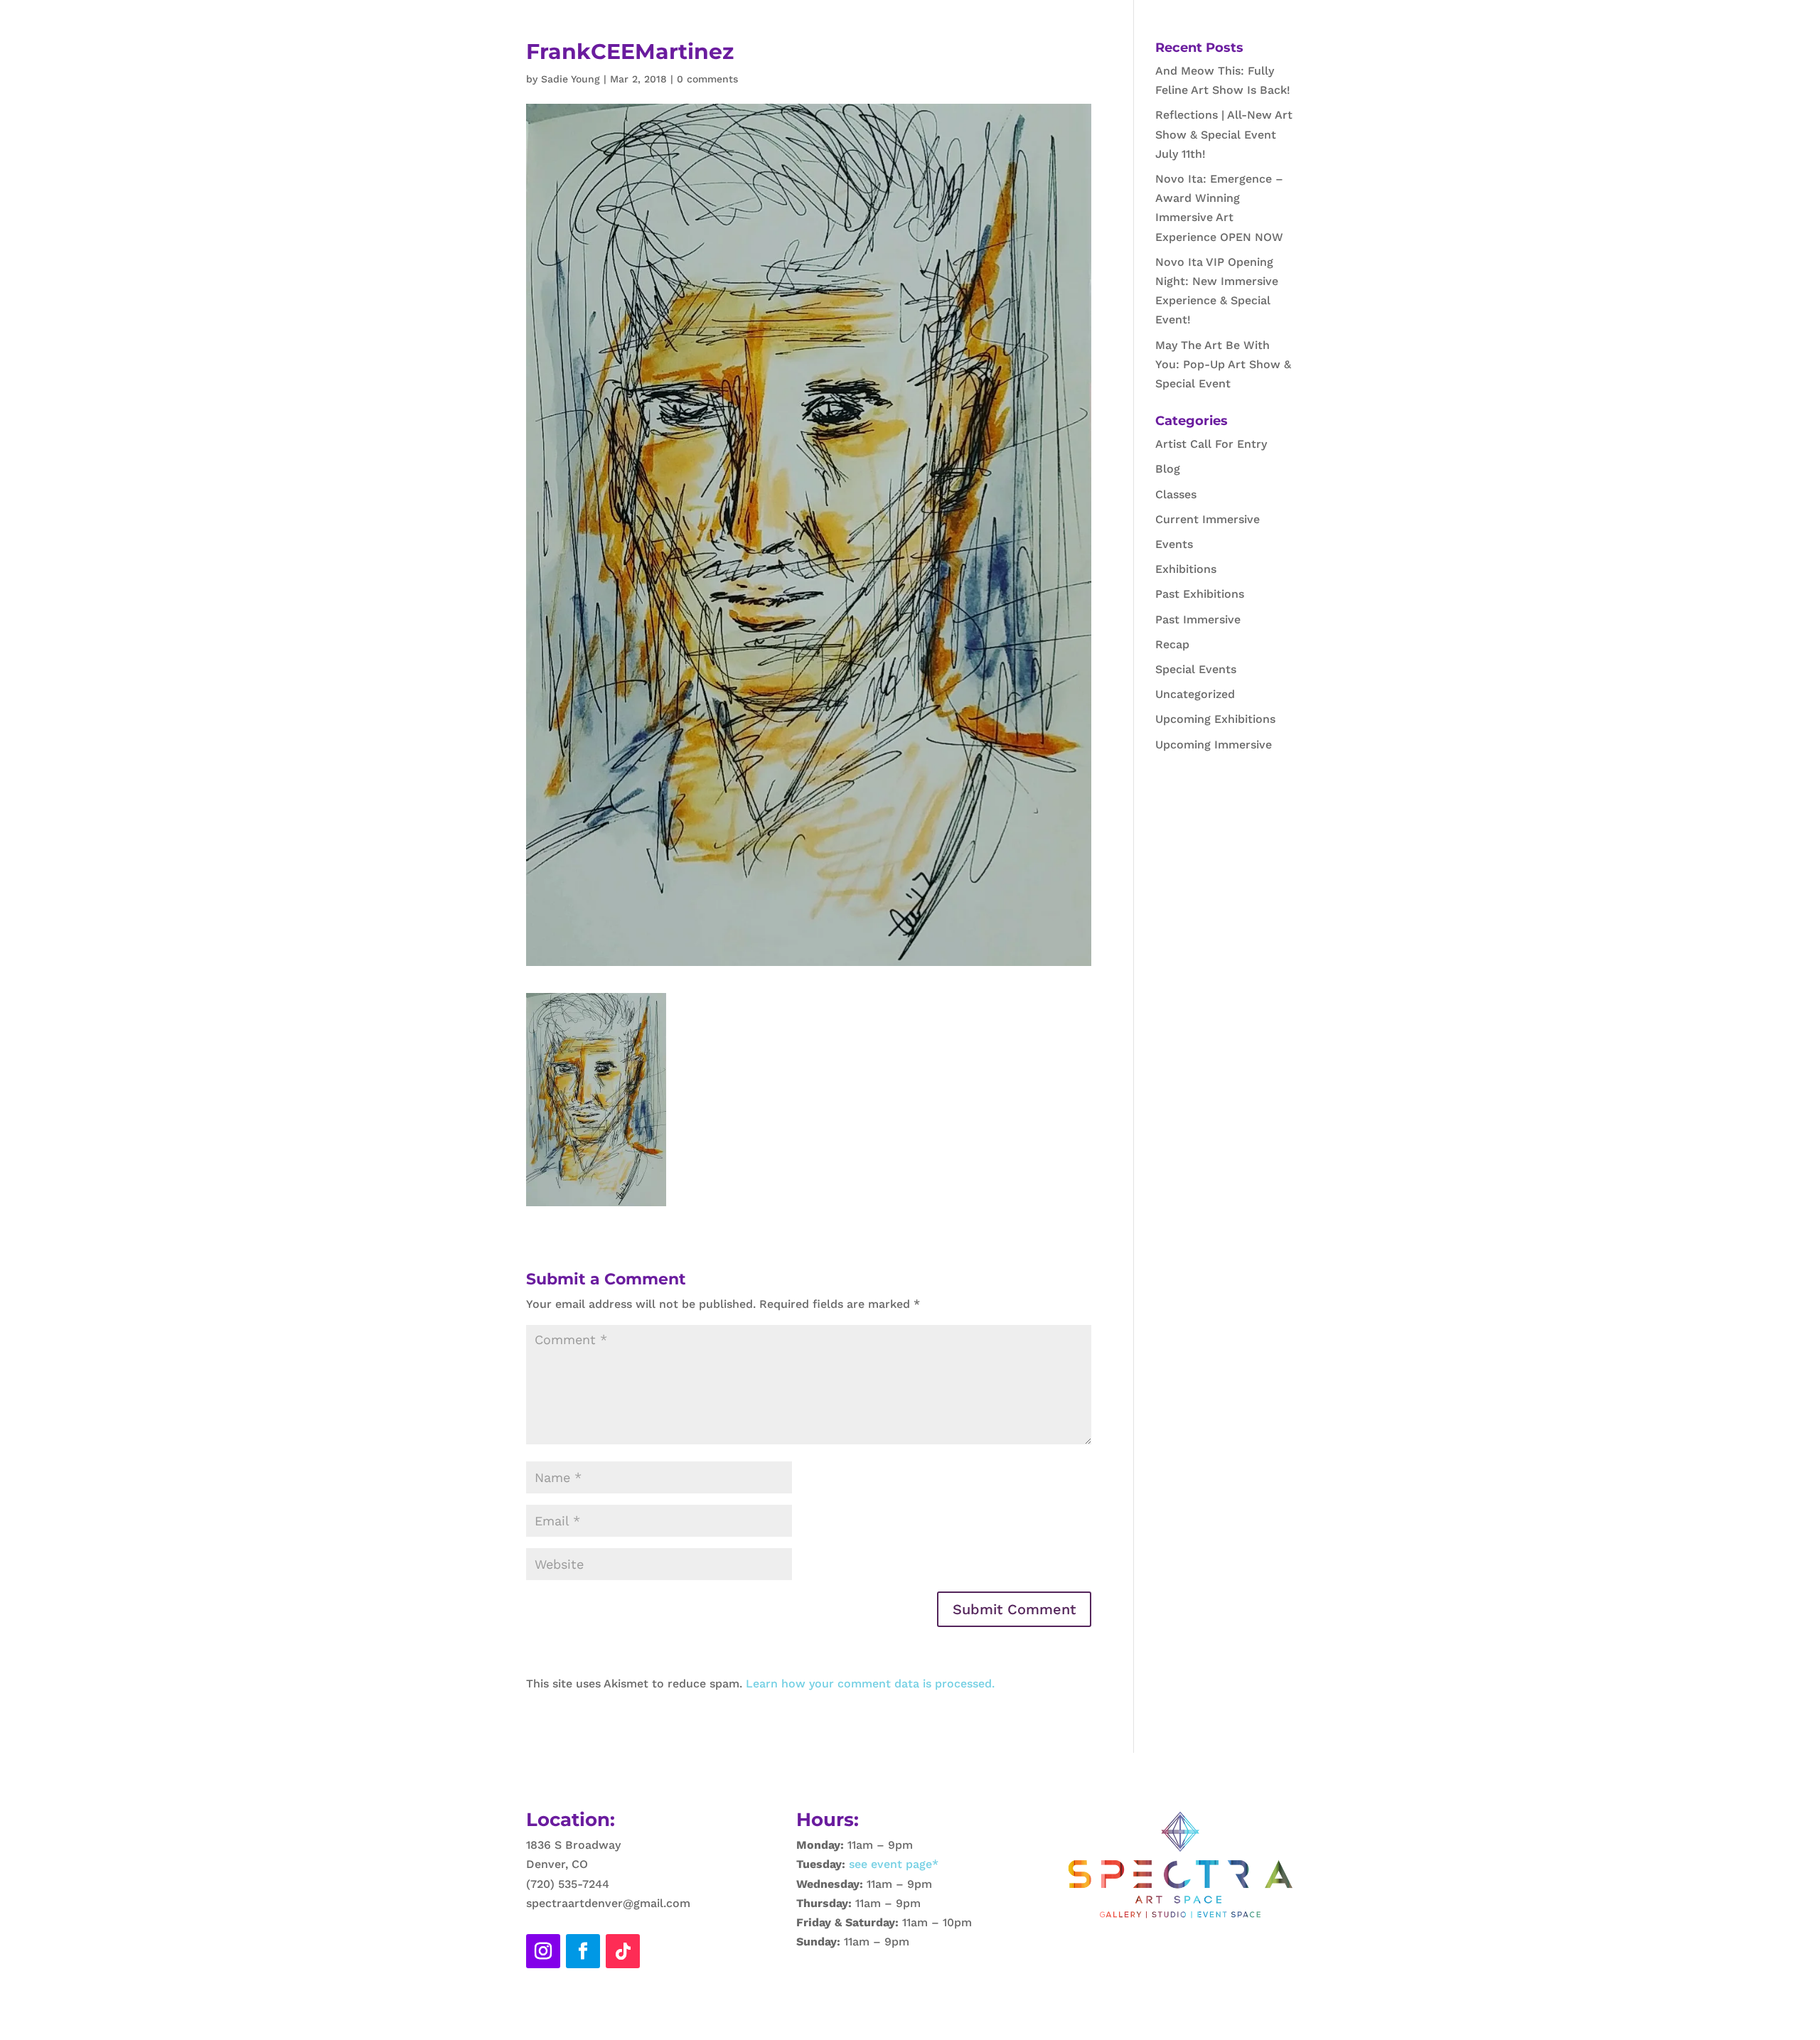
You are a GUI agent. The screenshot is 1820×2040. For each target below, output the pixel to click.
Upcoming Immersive (1213, 744)
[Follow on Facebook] (583, 1951)
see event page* (891, 1864)
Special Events (1195, 669)
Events (1174, 544)
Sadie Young (570, 79)
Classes (1176, 494)
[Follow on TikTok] (623, 1951)
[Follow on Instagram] (543, 1951)
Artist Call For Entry (1211, 444)
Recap (1172, 644)
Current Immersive (1207, 519)
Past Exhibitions (1199, 594)
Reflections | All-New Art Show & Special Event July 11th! (1223, 134)
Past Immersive (1198, 619)
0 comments (707, 79)
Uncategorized (1195, 694)
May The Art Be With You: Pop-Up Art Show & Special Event (1223, 364)
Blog (1167, 469)
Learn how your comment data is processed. (870, 1683)
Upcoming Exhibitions (1215, 719)
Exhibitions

| Required action |
Line count for "Show": count the lines in the records above that hold this word, and give only the number.

| Result for this task |
2